To apply the concept of text mining into the industry of law; Creating a model that allows quick and accurate classification and summarization of legal case documents

Abstract

This research project aims to utilize text mining and machine learning technology to address the mentioned above concern. Legal documents are often complicated and difficult to be understood by commoners (Howe and Wogalter, 1994). The project is meant to create a machine learning system which produces a categorized and summarized information derived from the original legal documents. The simplified document produced by the model is designed to ease the understanding of the legal documents. The research aims to build a predictive machine learning model by utilizing a series of algorithm to produce a comprehensive automatic summarization machine. Blei, Ng and Jordan's (2003) Latent Dirichlet Allocation algorithm is implemented for identifying the major topics of the legal documents. Word2vec technique (Mikolov et al, 2013) is applied afterwards to convert sentences into vector matices, generating a feature space for LexRank algorithm (Erkan and Radev, 2004) to compute connectivity matrix of intra sentences based on IDF-modified-cosine formula to summarize the corpus. The extracted information is consolidated into a single coherent document at the final stage.

Improving the accuracy of low-quality eye tracker

Subject Areas

Computer Vision; Machine Learning


Objectives

To improve the accuracy of low-quality eye tribe tracker

Abstract

Eye tracking, refers to the process of measuring the eye gaze. An eye tracker is a device for measuring the position of eye gaze. The increased accuracy and accessibility of eye-tracking technologies in recent years have made it popular in many applications such as web usability, automotive driving and advertising.

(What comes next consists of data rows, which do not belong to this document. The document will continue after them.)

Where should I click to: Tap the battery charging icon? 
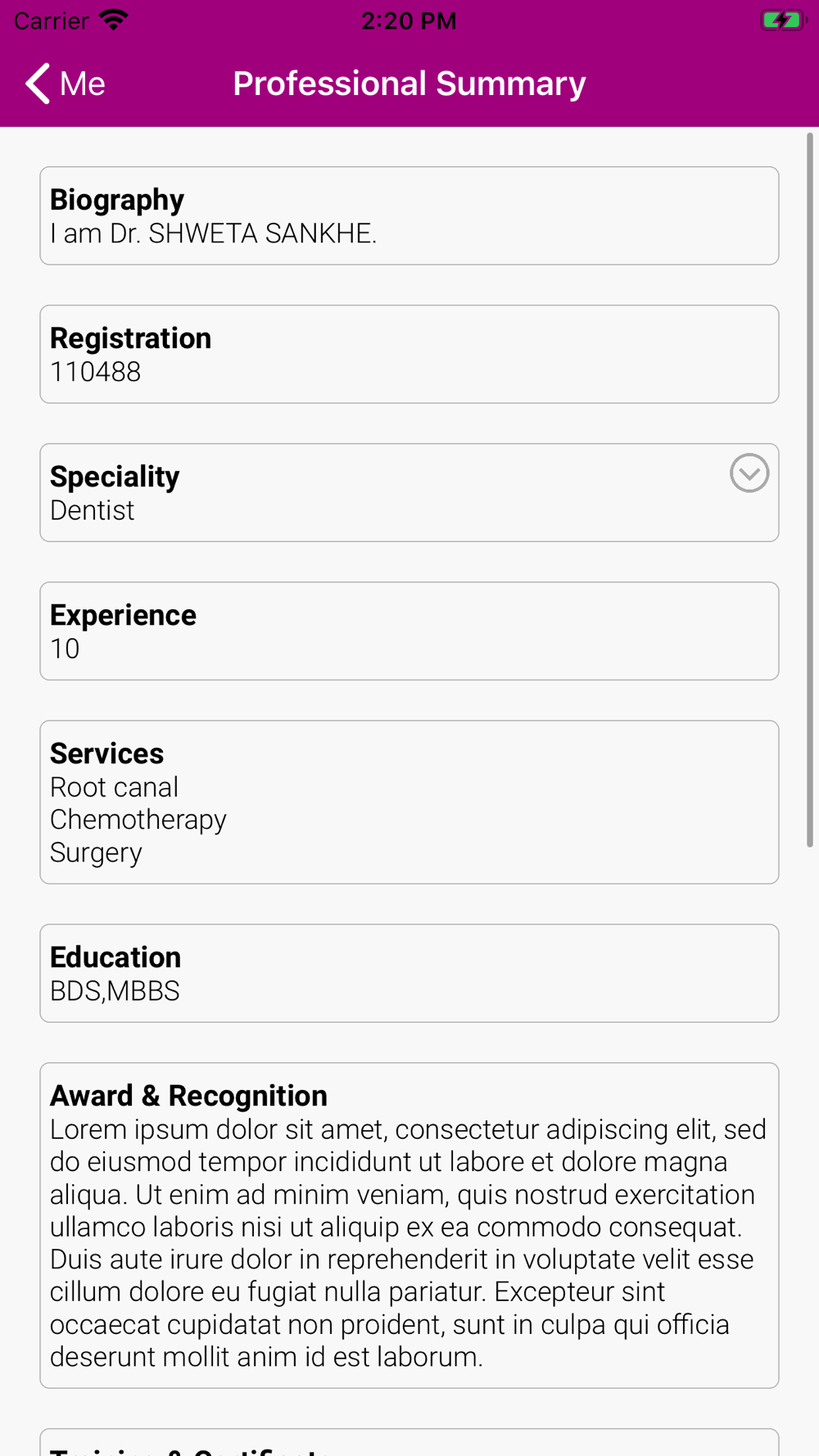click(783, 20)
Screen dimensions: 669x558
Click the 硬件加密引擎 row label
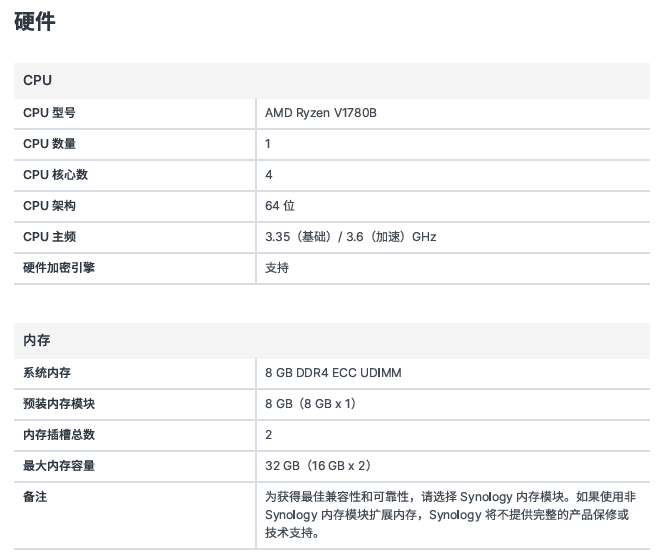coord(59,268)
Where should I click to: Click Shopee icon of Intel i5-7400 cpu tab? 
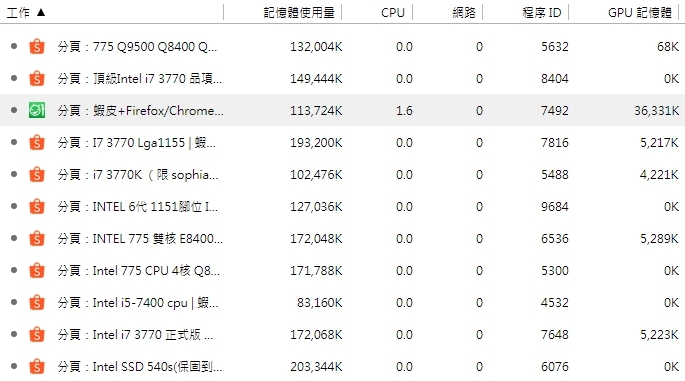(x=37, y=302)
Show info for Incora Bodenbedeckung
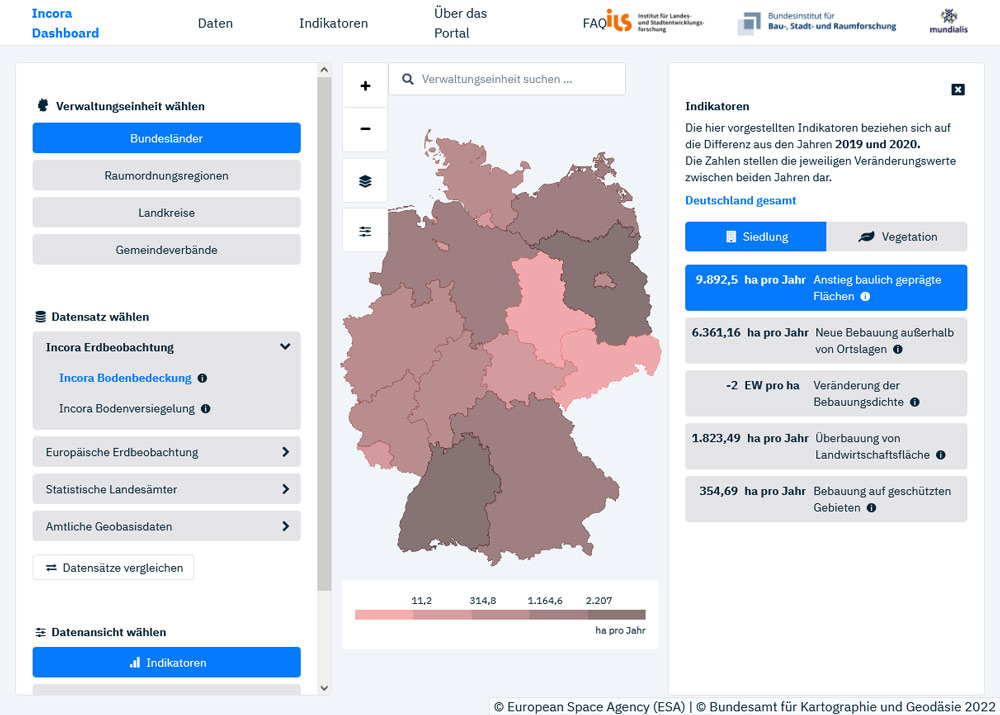The width and height of the screenshot is (1000, 715). click(x=203, y=379)
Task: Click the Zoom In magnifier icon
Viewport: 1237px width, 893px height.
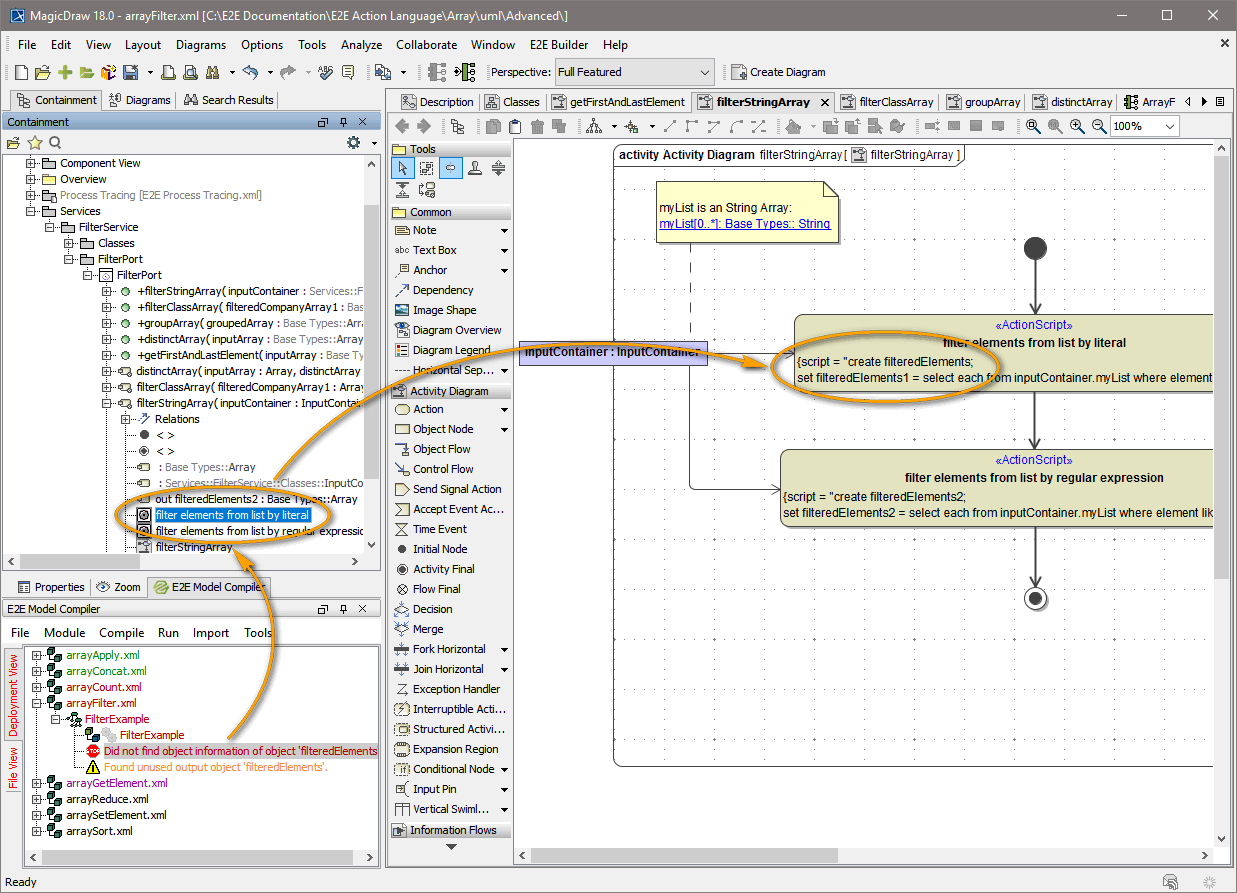Action: (1077, 127)
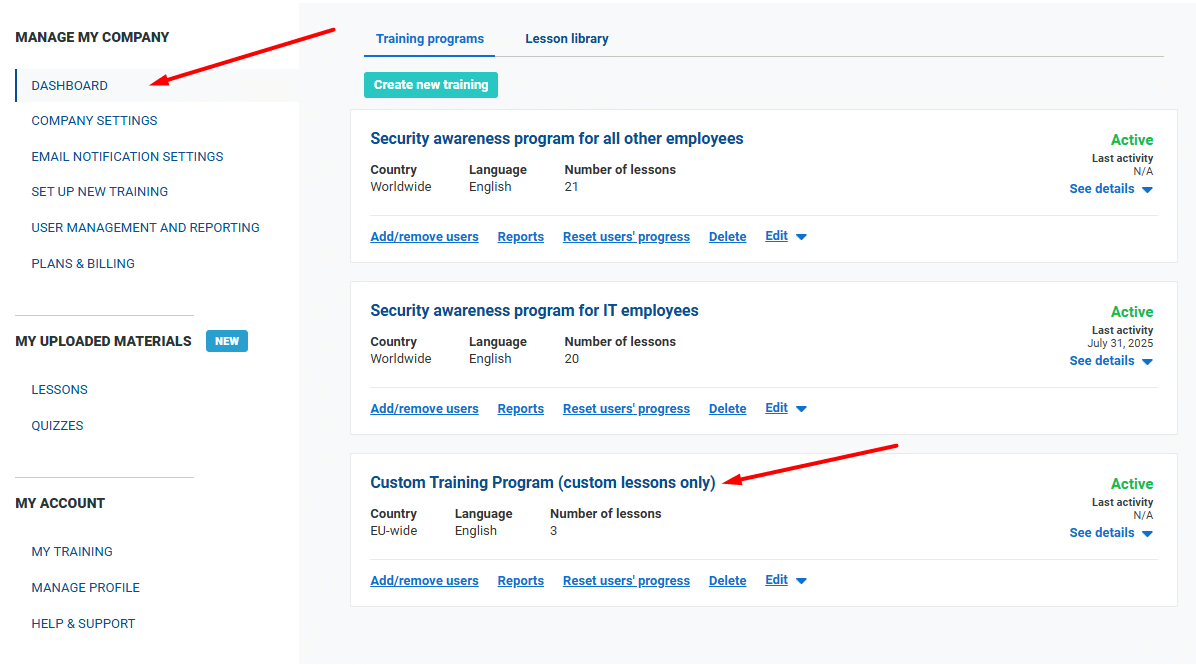Open Quizzes under My Uploaded Materials
The image size is (1196, 665).
coord(57,426)

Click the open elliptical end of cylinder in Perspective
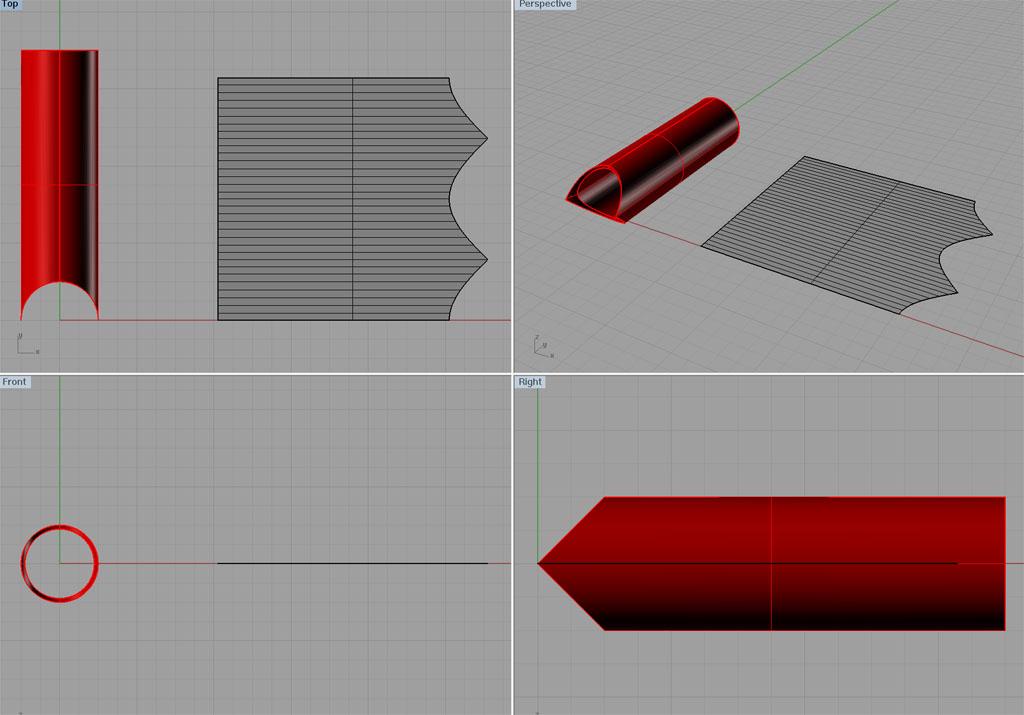pos(598,192)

Recently, there are also new eye tracking applications appearing in HCI area. For example, eye tracking can be used to help the disabled to use computer efficiently, as they can jump between different applications by moving their eye fixations. However, most traditional hardware eye trackers are inconvenient to deploy in daily life. In recent years, with the rapid advancement in deep learning, some researchers have turned to Convolutional Neural Network (CNN) to do eye tracking, in which the inputs are the images of user's face or eyes and the output will be the predicted eye gaze coordinate. In this project, I aim to improve a existing eye tracking model iTracker from CSAIL for predicting the eye gaze. Since this model is trained for mobile phone, and I'd like to provide a solution for eye tracking in desktop, so I manage to port this model for computer. Afterwards, I use Kalman Smoother and CNN to process the output of iTracker to improve the accuracy of this model so that it will be capable of handling eye tracking tasks in daily scenarios.